**Action item**. From the entries that follow, copy every line with the word "Terms".

---*---

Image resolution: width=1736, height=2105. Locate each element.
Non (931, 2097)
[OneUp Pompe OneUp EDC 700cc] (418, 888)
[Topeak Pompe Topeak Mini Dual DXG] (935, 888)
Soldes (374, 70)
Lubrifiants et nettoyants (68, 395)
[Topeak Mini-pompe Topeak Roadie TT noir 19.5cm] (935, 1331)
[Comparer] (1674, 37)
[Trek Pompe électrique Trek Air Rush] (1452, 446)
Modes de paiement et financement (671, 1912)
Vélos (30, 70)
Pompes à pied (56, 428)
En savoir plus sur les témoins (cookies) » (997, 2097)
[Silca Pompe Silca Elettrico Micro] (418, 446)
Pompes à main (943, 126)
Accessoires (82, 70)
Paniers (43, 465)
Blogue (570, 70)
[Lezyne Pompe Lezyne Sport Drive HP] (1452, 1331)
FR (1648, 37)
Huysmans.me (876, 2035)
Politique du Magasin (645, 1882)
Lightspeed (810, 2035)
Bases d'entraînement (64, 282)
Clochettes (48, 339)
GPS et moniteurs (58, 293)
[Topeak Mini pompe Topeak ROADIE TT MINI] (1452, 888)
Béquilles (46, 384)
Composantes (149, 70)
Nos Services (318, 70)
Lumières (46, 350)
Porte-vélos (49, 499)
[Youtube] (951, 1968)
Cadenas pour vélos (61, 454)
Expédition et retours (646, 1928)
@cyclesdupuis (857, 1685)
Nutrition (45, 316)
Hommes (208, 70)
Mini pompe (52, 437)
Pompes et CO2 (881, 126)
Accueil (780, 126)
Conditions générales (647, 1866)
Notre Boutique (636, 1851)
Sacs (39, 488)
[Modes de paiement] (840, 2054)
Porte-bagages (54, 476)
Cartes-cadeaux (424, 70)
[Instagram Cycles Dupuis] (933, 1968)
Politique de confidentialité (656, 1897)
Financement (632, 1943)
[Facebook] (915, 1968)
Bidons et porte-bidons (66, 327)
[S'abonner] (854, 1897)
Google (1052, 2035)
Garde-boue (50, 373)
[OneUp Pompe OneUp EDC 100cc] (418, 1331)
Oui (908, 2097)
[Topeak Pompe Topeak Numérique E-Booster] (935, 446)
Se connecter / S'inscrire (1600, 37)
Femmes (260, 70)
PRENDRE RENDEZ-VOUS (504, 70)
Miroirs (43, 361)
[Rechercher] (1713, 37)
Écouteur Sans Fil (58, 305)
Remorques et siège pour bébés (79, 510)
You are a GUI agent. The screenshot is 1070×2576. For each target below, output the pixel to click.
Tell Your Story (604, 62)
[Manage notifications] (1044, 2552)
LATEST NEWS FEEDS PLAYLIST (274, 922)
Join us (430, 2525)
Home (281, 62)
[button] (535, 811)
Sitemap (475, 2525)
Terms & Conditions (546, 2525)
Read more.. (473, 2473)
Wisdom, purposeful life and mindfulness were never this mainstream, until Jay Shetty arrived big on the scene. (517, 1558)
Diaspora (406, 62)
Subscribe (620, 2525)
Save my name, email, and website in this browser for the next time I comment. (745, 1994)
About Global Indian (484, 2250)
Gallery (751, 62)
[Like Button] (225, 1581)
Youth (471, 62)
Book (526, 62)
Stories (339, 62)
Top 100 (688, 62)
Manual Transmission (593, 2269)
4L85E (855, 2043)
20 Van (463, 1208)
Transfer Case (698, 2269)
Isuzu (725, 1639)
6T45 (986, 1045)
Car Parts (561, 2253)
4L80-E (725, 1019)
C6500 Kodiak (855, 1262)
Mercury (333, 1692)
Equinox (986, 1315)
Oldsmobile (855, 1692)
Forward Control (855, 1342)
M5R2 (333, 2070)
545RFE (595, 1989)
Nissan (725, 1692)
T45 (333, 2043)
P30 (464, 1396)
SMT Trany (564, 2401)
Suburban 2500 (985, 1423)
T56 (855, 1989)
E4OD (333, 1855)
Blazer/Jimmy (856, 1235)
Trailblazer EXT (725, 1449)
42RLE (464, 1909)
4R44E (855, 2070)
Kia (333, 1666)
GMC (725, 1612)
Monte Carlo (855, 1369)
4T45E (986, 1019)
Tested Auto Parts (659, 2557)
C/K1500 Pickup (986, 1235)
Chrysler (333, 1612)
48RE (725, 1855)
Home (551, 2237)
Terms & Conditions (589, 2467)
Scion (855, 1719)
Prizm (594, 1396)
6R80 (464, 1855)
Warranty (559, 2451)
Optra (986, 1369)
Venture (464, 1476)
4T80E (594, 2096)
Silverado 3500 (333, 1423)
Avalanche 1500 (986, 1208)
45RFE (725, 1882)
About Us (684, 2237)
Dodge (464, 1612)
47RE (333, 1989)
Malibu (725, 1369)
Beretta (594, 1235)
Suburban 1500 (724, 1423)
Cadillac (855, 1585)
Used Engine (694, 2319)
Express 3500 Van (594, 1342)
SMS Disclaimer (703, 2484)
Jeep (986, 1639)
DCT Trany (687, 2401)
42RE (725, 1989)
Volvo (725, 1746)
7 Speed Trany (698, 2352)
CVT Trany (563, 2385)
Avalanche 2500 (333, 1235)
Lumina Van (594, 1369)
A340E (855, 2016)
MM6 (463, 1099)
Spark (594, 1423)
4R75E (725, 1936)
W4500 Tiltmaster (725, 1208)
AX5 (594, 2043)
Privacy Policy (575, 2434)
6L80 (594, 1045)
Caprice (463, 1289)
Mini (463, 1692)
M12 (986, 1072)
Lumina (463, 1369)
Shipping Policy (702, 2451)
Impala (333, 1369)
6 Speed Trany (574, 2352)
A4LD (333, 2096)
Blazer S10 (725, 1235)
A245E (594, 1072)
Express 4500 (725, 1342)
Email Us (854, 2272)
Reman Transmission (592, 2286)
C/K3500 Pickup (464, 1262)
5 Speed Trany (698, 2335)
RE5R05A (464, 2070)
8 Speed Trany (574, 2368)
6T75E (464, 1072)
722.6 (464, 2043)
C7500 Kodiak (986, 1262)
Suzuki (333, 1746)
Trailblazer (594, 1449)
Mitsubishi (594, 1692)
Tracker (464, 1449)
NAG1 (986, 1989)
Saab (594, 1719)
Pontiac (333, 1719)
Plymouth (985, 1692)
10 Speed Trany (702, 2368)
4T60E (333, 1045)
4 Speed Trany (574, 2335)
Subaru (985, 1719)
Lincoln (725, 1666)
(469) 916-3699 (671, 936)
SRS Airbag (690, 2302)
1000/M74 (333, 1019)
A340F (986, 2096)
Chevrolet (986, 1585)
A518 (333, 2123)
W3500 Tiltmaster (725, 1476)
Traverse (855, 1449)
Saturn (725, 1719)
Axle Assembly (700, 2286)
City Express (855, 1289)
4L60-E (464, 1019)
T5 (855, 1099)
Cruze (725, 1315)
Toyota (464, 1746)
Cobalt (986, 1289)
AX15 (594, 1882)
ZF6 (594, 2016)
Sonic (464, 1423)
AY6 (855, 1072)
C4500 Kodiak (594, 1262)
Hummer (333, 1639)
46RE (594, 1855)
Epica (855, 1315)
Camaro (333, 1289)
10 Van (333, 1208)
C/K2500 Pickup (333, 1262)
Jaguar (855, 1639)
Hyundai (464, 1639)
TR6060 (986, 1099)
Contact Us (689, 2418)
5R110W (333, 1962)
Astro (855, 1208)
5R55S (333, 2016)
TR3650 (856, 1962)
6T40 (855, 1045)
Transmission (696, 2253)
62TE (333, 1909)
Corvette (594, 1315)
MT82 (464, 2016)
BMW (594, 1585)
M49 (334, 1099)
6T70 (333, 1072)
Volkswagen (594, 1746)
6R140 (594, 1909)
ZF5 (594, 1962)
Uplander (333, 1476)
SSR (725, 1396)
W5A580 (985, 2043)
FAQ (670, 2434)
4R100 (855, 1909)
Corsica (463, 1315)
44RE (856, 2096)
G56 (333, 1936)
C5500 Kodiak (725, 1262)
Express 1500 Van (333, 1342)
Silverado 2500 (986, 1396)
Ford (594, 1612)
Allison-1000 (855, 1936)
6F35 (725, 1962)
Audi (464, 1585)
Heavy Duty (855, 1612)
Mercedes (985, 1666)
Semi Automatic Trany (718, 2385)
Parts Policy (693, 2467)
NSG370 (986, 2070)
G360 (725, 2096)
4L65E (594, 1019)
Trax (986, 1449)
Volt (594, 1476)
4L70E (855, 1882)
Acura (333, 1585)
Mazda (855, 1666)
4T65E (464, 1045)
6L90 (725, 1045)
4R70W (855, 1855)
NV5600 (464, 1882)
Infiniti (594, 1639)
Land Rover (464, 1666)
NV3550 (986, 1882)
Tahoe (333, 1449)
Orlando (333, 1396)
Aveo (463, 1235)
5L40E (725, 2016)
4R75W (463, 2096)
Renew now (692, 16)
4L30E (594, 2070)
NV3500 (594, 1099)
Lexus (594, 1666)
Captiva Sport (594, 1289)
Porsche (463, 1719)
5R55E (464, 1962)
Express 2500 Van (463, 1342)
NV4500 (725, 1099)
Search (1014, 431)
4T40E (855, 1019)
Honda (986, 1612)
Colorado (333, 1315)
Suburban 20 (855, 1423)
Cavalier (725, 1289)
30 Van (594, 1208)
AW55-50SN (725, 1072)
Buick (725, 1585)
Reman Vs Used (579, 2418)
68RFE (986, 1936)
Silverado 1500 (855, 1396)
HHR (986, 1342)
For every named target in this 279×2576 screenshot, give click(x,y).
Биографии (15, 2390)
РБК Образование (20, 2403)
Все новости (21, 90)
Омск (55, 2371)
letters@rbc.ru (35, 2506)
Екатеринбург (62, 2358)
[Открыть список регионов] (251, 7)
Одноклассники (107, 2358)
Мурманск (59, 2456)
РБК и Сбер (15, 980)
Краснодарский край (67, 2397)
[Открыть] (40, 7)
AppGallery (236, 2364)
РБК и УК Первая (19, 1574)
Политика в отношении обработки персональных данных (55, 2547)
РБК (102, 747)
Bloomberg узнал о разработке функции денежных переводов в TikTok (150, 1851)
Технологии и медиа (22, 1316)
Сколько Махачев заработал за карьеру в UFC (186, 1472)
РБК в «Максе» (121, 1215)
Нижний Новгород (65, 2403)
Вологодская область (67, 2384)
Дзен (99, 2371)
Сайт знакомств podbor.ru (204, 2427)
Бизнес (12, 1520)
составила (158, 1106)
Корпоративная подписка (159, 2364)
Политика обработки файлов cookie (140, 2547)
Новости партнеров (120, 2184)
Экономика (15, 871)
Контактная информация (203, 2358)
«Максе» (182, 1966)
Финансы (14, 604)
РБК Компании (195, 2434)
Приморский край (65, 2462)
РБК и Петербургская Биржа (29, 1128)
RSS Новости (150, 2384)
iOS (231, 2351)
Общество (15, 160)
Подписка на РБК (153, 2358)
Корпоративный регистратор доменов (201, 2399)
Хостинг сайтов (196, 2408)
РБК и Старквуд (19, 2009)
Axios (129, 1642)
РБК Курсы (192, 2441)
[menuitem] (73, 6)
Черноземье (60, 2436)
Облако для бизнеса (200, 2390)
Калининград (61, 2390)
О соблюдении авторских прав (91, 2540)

---*---

**Exercise result**.
Terms & Conditions (546, 2525)
Terms & Conditions (589, 2467)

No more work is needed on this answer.